__Requirement__:
Please change every "coordinate pair" to "coordinate tuple" in the items, beginning at the line that has "Describe the element at coordinates (618, 366)" and stopping after the line that has "Looking at the image, I should click on (905, 188).". Give back only those lines, with nothing else altered.

______________________________

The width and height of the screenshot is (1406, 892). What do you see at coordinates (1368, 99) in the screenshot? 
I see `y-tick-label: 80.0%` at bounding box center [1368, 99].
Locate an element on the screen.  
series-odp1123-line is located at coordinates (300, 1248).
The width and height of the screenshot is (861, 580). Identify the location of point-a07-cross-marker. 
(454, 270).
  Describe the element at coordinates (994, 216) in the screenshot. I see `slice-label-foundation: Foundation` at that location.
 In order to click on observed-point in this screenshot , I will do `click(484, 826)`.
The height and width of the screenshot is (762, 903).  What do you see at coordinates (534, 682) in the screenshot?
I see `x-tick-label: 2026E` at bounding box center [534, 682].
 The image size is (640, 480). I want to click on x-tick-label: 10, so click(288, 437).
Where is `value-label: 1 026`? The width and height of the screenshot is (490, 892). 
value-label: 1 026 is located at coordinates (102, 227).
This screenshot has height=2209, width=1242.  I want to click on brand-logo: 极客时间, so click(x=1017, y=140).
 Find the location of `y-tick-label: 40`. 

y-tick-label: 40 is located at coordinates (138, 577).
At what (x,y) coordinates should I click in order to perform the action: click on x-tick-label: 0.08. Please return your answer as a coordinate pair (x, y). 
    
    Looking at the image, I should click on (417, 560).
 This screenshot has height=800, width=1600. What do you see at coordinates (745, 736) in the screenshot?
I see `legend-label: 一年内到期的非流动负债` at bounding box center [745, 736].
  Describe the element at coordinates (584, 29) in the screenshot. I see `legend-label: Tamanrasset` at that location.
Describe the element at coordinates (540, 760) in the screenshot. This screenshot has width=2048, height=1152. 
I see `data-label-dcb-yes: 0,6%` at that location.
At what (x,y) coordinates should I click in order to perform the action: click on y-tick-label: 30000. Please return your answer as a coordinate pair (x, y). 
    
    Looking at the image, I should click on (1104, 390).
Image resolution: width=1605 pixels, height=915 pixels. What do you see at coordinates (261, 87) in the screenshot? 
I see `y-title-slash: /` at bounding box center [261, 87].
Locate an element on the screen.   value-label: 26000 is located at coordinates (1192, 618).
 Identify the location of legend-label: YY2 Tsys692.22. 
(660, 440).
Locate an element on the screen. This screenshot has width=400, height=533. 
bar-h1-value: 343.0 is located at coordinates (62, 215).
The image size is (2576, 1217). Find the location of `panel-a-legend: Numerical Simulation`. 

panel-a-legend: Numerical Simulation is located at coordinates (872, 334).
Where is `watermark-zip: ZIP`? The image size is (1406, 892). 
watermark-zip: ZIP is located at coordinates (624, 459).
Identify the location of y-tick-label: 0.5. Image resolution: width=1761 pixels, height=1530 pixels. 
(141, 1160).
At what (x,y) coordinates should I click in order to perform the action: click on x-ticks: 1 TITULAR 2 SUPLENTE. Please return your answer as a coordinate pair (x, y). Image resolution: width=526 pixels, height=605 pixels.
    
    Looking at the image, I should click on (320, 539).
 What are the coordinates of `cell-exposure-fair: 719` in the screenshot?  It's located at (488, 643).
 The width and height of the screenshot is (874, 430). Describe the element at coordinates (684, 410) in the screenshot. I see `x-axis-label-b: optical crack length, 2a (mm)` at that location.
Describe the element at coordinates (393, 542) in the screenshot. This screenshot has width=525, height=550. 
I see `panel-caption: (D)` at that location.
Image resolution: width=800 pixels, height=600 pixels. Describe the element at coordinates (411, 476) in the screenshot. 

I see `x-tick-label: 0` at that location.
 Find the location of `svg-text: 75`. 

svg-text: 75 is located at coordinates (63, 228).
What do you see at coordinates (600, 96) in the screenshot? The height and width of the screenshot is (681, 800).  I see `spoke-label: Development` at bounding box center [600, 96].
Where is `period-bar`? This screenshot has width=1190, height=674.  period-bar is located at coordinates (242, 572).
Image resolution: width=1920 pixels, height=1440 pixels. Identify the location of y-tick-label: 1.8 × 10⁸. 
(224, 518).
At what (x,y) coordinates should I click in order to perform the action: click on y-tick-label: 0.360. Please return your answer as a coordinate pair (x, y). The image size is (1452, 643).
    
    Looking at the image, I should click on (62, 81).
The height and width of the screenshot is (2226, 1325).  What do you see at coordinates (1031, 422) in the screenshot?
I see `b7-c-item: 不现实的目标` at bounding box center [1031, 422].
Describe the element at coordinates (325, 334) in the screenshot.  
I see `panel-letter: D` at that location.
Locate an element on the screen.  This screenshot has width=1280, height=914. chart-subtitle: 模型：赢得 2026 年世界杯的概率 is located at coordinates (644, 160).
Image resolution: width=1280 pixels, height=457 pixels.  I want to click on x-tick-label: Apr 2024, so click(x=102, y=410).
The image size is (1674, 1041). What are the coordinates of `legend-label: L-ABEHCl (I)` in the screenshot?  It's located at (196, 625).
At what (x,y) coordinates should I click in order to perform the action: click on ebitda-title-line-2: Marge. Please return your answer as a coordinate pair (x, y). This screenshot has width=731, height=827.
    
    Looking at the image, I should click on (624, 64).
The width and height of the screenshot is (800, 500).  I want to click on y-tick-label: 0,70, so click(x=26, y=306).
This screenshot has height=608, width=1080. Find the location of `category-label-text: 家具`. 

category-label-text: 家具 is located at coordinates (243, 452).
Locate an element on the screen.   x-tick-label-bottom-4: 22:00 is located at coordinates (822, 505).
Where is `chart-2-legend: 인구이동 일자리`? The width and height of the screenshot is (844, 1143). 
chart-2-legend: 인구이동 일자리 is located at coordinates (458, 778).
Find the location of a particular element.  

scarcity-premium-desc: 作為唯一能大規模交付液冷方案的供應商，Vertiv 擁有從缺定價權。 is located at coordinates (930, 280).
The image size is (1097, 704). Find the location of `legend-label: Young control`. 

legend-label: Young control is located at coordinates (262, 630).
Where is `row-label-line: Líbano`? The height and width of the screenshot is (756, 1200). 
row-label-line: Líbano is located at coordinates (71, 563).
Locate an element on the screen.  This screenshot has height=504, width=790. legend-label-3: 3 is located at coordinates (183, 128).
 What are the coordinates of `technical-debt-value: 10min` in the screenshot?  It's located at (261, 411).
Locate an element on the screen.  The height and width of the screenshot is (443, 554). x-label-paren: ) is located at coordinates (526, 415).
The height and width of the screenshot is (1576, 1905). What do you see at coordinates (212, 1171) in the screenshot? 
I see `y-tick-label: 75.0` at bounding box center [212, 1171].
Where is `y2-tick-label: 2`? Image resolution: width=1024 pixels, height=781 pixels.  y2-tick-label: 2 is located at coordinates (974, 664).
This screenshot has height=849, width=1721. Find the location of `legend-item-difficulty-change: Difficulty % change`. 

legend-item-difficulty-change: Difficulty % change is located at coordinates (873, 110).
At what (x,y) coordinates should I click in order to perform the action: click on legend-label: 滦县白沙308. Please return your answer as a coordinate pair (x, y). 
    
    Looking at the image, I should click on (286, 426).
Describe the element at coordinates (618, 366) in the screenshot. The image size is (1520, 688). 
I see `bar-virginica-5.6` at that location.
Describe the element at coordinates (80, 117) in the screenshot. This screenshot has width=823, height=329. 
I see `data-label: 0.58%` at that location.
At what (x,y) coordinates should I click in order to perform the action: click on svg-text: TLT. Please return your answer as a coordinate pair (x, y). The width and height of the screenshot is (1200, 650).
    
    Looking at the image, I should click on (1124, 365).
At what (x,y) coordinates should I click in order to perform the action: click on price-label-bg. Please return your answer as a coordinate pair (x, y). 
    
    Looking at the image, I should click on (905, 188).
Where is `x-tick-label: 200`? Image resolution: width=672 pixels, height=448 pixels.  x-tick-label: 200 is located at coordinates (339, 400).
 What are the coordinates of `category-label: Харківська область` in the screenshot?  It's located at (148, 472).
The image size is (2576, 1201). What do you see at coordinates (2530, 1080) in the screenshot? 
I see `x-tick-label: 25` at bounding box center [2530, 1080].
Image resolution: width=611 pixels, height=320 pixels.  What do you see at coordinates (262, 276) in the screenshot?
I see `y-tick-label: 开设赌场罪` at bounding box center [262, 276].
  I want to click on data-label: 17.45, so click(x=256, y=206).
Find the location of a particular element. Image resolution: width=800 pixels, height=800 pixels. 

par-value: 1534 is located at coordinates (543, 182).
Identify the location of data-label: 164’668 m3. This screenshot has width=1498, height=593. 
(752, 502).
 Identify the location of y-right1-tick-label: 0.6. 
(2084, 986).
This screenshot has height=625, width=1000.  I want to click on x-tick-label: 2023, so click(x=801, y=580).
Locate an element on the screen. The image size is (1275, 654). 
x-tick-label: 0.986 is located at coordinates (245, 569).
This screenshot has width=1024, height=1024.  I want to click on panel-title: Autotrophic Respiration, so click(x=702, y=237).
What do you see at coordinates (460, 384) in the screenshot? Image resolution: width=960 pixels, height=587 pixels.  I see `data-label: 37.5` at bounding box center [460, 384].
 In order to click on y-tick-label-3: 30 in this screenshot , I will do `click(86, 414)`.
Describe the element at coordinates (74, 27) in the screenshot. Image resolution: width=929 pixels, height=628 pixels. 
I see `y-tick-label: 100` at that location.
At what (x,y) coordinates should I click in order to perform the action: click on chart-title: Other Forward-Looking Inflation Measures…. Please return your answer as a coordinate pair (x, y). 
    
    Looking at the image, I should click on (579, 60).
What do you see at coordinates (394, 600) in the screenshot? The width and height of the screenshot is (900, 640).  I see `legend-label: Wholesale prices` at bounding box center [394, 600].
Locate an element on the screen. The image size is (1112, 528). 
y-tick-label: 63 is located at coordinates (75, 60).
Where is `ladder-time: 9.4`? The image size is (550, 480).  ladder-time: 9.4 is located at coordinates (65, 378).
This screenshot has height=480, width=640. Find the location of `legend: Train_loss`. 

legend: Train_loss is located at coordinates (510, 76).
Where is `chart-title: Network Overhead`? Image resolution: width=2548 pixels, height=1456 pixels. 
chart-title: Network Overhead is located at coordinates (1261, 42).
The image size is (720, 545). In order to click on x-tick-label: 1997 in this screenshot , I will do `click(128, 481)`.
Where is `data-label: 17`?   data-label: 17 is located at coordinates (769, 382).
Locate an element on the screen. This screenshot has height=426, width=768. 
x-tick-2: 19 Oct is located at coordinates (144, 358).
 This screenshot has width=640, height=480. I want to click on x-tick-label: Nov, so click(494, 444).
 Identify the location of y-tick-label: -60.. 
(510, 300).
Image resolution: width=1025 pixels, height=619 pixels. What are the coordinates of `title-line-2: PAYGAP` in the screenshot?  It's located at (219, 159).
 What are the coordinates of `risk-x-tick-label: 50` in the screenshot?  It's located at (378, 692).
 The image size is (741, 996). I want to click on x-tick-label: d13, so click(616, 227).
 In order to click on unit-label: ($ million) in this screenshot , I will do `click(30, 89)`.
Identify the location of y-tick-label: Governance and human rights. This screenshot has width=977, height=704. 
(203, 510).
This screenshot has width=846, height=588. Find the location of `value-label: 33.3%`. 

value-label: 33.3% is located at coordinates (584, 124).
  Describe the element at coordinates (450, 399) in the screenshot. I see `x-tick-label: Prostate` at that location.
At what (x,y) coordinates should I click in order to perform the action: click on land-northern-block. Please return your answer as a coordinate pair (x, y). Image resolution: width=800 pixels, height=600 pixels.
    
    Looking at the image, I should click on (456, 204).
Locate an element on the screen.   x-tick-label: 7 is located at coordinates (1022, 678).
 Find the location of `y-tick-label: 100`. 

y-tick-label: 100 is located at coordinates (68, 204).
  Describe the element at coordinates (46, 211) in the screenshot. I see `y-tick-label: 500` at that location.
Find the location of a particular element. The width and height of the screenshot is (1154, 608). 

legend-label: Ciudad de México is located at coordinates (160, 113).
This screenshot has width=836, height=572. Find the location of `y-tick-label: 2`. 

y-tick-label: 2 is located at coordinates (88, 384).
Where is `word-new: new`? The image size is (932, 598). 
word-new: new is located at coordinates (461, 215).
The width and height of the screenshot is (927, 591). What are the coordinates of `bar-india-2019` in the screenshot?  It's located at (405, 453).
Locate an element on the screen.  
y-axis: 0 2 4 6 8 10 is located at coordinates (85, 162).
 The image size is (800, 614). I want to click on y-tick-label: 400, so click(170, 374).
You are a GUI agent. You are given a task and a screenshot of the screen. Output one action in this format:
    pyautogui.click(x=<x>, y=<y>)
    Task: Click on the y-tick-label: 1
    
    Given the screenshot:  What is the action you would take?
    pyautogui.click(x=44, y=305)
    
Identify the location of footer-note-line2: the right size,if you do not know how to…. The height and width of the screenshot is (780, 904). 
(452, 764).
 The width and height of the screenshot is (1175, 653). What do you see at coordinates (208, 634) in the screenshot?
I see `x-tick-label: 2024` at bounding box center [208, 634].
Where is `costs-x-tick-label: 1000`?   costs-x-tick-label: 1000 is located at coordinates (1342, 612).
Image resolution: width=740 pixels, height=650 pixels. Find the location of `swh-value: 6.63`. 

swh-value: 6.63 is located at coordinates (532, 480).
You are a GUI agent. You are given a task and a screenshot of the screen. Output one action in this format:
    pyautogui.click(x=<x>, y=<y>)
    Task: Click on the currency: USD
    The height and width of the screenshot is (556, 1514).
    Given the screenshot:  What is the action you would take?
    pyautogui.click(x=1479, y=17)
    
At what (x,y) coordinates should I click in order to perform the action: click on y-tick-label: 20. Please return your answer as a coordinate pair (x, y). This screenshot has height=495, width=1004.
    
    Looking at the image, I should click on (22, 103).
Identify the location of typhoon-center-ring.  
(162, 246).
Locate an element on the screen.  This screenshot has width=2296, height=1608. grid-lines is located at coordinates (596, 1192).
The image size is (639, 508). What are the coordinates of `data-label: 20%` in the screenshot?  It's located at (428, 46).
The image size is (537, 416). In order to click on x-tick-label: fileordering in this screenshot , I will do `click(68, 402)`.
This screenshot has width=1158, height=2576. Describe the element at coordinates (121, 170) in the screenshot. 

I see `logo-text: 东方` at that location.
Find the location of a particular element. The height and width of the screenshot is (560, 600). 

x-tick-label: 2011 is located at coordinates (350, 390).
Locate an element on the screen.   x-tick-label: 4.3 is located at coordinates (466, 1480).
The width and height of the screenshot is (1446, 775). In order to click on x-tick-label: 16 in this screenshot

______________________________

__Answer for this exercise__:
Describe the element at coordinates (618, 366) in the screenshot. The image size is (1520, 688). 
I see `bar-virginica-5.6` at that location.
Describe the element at coordinates (80, 117) in the screenshot. This screenshot has width=823, height=329. 
I see `data-label: 0.58%` at that location.
At what (x,y) coordinates should I click in order to perform the action: click on svg-text: TLT. Please return your answer as a coordinate tuple (x, y). The width and height of the screenshot is (1200, 650).
    
    Looking at the image, I should click on (1124, 365).
At what (x,y) coordinates should I click in order to perform the action: click on price-label-bg. Please return your answer as a coordinate tuple (x, y). 
    
    Looking at the image, I should click on (905, 188).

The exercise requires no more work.